JUDGE PREWETT SET PACE FOR COURTS

(excerpts from Bill Wilson’s “Gold and Schemes and Unfulfilled Dreams”)
available only at the Placer County Museum Gift Shop

Judge James E. Prewett was never known as the “traveling judge,” but he should have been.

During his illustrious and extended law career, he held court in every county in California with the exception of Inyo and Del Norte counties.

Although he never was appointed to the state Appellate Court, he was called on frequently in the autumn of his life to review cases in both the Third and First Appellate Court districts. . . He did this while handling Superior Court cases in Placer County as the county’s only Superior Court Judge.
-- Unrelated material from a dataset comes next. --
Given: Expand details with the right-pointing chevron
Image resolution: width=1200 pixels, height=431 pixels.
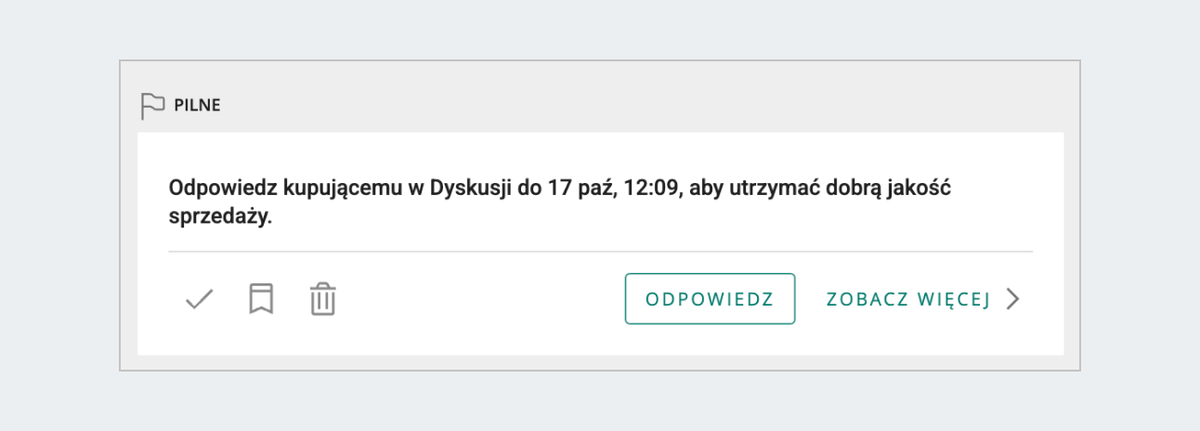Looking at the screenshot, I should (1012, 299).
When he died on July 7, 1922, he had served 31 years as a Superior Court judge. . Judge Prewett had filed 50 court opinions during the last 30 days of his life. 

Judge Prewett moved to Dutch Flat in 1879 to begin his law career in the county, and three years later he was elected district attorney. He served two terms and then formed a law partnership with W. C. Wallace, a Superior Court judge of Napa County who had moved to Auburn.

Judge Prewett, meanwhile, had moved his wife and two children to Ophir and Prewett opened up a thriving law business in Auburn. . . In 1890, he was elected on the Democratic ticket as Superior Court judge. 

He was never strong and healthy, and he had moved to Placer County for a better climate for his ailments. But his health did not stop him from getting involved, physically and mentally. He rode a bicycle through Auburn and drove the first automobile in the city, a vehicle described in a local newspaper as a “high-wheeled, chain-propelled, grasshopper-like concern known as a Winton Three.” Judge Prewett later owned the best car available, often carrying loads of children to and from school.

. . .Judge Prewett’s familiarity with the classics and other publications made him one of the best-educated and informed persons in the state. He had an especially high retentive memory, and was known as a historian, an experienced chemist, a linguist and an able Latin scholar. 

He could read and speak Spanish and French and could converse intelligently in Chinese. He also prepared a list of some 14,000 English words that often were mispronounced. . . .

When the new courthouse in Auburn was dedicated on July 4, 1894, he was the obvious choice to give the dedication address. 

For some 15 years, Prewett was involved in a community-minded group known as the Monday Night Club. . . .at this forum, he was at his best. He was president of the club for seven years, and it was reported that more than 300 topics were debated by local citizens before the club disbanded.

. . .He never was known to eat a hearty meal during the last 20 years of his life. Biographers W. D. Lardner and M. J. Brock said he would eat the tip end of a chicken wing, have a small amount of gravy and drink a small glass of milk as his main meal. 

When his personal physician advised him that surgery was the only possible recourse to save his life, he went under the knife and it was discovered that his stomach had atrophied . . .he did not recover from the operation.

. . .He always believed that his accomplishments were a result of genetic factors. He liked to recall that the Prewetts were descendants of the French Huguenots who fled from France to escape religious persecution. They arrived in the new World during the colonial days, and in following years, members of the family held state offices in Kentucky, Tennessee, Mississippi and Missouri.
Prewett’s father, James came to California in an ox team wagon train in 1850. . . .he mined and later was elected Superior Court judge in Sonoma County.

His son William, married Mabel Lardner, and was a partner in a law firm with T. L. Chamberlain in Auburn. They had a daughter, Nellie. . .

CORRECTION: received from the great, great granddaughter of Judge James Prewett to the article above.

“Nell is the daughter of Judge Prewett (not of his son )” ED note: We appreciate being able to correct any historical errors.